● What you are asked to do:
Repeat nothing but the line that contains "You are a computer-use agent." and the lines after it, through the end of the listing, exactly as they stand; omit pictures.
━━━━━━━━━━━━━━━━━━━━
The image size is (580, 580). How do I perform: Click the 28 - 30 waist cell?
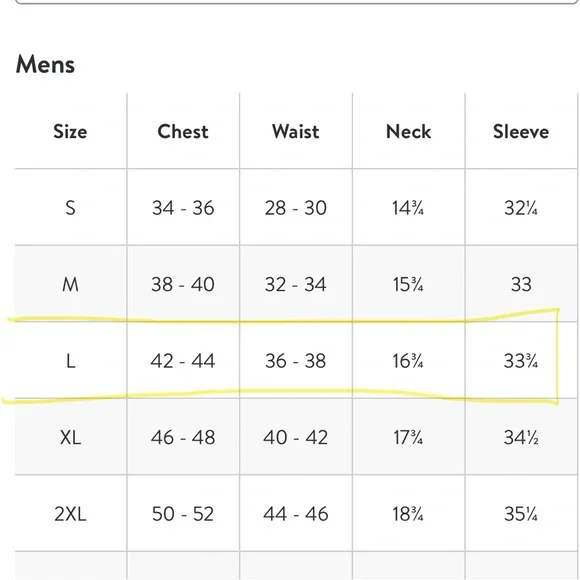tap(296, 208)

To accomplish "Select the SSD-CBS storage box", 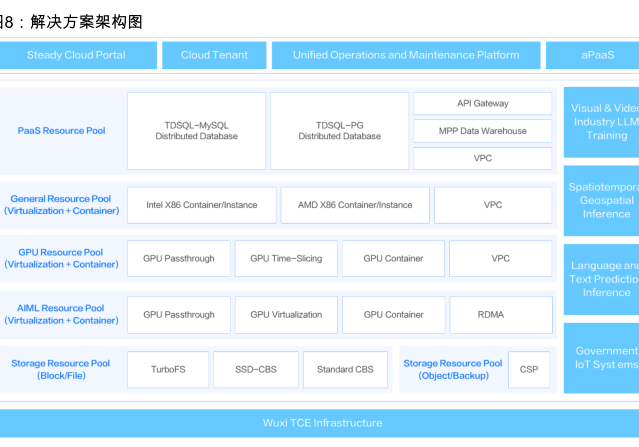I will click(x=254, y=369).
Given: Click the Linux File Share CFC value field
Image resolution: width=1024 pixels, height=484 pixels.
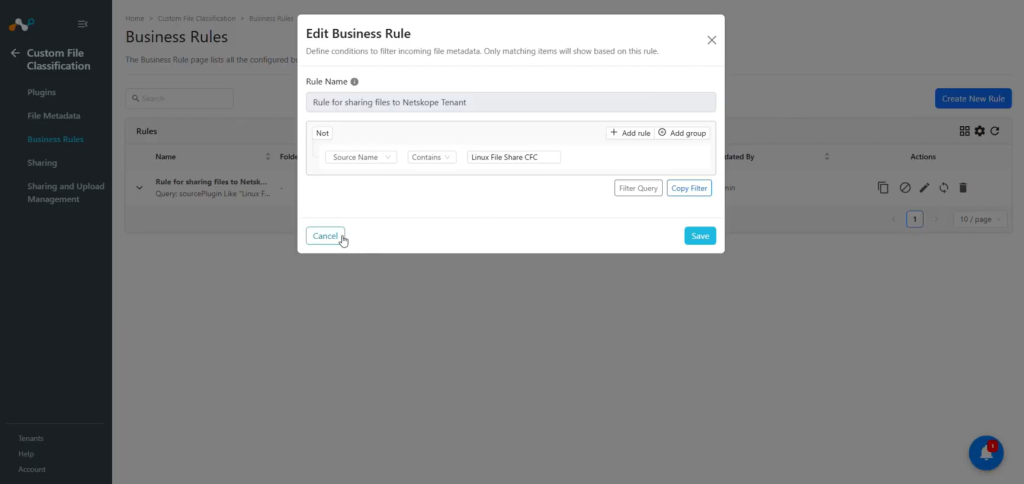Looking at the screenshot, I should point(513,157).
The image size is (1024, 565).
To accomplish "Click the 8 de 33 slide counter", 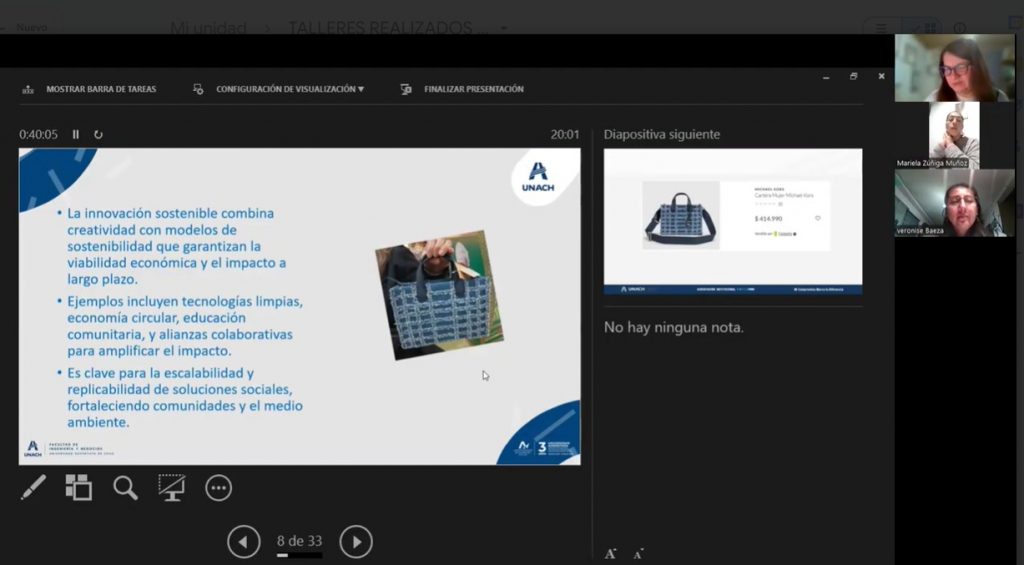I will pos(299,541).
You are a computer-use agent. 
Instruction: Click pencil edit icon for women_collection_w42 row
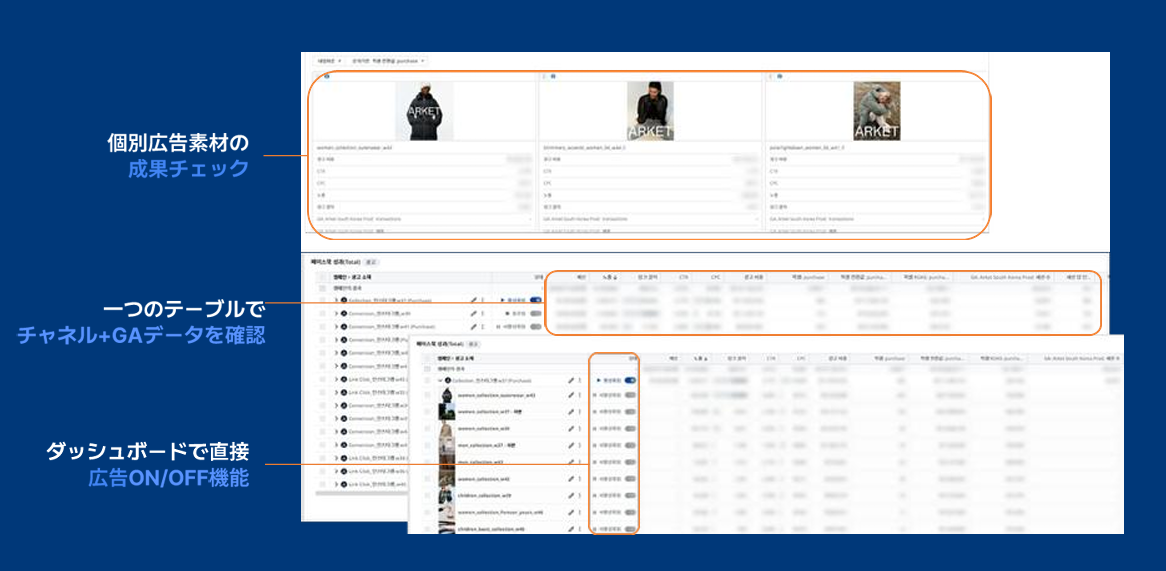point(571,478)
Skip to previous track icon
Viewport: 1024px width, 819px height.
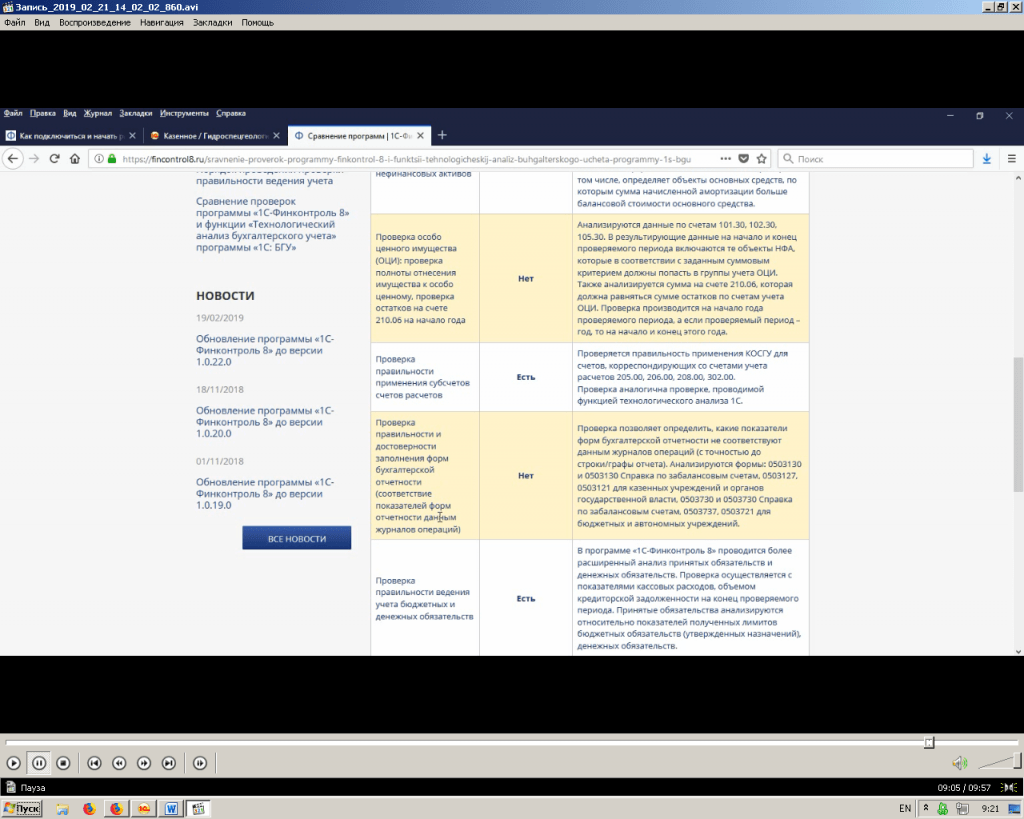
━━━━━━━━━━━━━━━━━━━━
● The completed task:
You are a computer-use agent. 
Instruction: Click pencil edit icon for women_collection_w42 row
point(571,478)
Skip to previous track icon
Viewport: 1024px width, 819px height.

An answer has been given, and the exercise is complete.